Mapa do Caminho

Agro lança coalizão pelos biocombustíveis de olho em políticas climáticas

Coalizão será chefiada pelo deputado Arnaldo Jardim, com atuação parlamentar e trajetória ligada aos biocombustíveis

Deputado Arnaldo Jardim (Cidadania/SP). Foto: Mario Agra / Câmara dos Deputados
Deputado Arnaldo Jardim (Cidadania/SP). Foto: Mario Agra / Câmara dos Deputados

Executivos do setor de biocombustíveis e frentes parlamentares ligadas ao setor e ao agronegócio se reuniram em Brasília (DF) nesta quarta-feira (4/2) para lançar a Coalizão pelos Biocombustíveis.

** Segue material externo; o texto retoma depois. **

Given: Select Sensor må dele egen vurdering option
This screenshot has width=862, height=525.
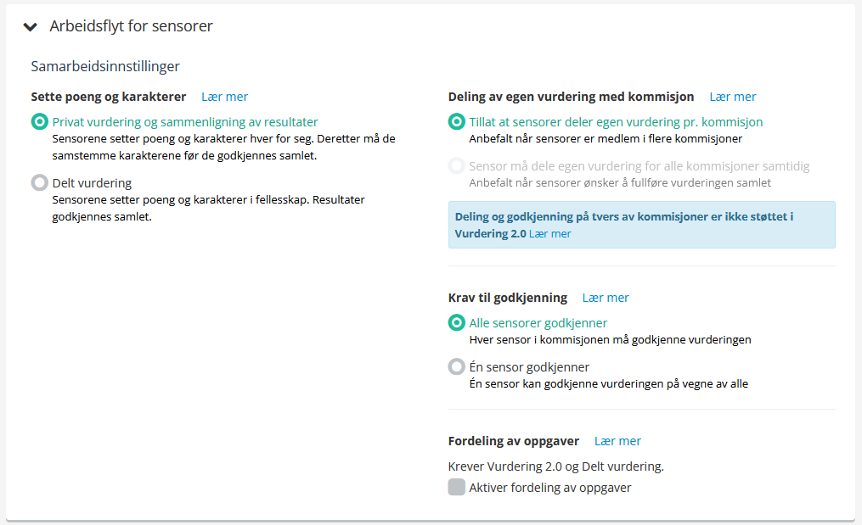Looking at the screenshot, I should [x=457, y=166].
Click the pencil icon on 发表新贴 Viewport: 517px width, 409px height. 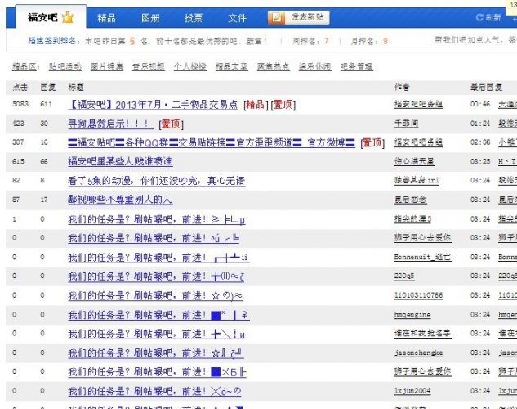pyautogui.click(x=278, y=17)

A iniciativa será coordenada pelo deputado Arnaldo Jardim (Cidadania/SP), que irá se despedir da Câmara dos Deputados ao fim do mandato, em fevereiro de 2027, para chefiar a coalizão.

A Coalizão pelos Biocombustíveis foi criada pelas Frentes Parlamentares da Agropecuária (FPA), do Biodiesel (FPBio), do Etanol (FPEtanol) e da Economia Verde.

O objetivo é consolidar o Brasil na liderança global em energia e combustíveis renováveis, enquanto posiciona o agronegócio como um fornecedor de soluções para a transição energética.

Dentre as diretrizes estão o fortalecimento tecnológico; o reconhecimento de que é possível produzir biocombustíveis sem comprometer a oferta de alimentos; a adoção do ciclo de vida completo dos biocombustíveis, do berço ao túmulo; a amplificação da oferta de linhas de financiamento específicas; e a valorização de modelos produtivos baseados em economia circular, com incentivo à logística reversa.

Jardim será o responsável por tocar a agenda dos biocombustíveis perante os compromissos firmados durante a COP30.

Uma das primeiras frentes de trabalho deve ser o Mapa do Caminho para o afastamento dos combustíveis fósseis, iniciativa assumida pelo presidente da COP30, André Corrêa do Lago, no final do ano passado, quando a cúpula climática não conseguiu chegar a um consenso sobre o tema.

As sugestões serão formalizadas após reunião com Corrêa do Lago em 9 de março. Antes disso, em 25 de fevereiro, as frentes ligadas ao tema farão um novo evento com agentes do setor na Câmara dos Deputados.

“O Mapa do Caminho é toda uma rota, do ponto de vista não só quantitativo, de metas, que é fundamental, mas do ponto de vista de inovação tecnológica, de parceria em pesquisa. Biocombustível não é só substituição do fóssil, mas é estruturante de uma política de desenvolvimento do Brasil”, afirmou o parlamentar.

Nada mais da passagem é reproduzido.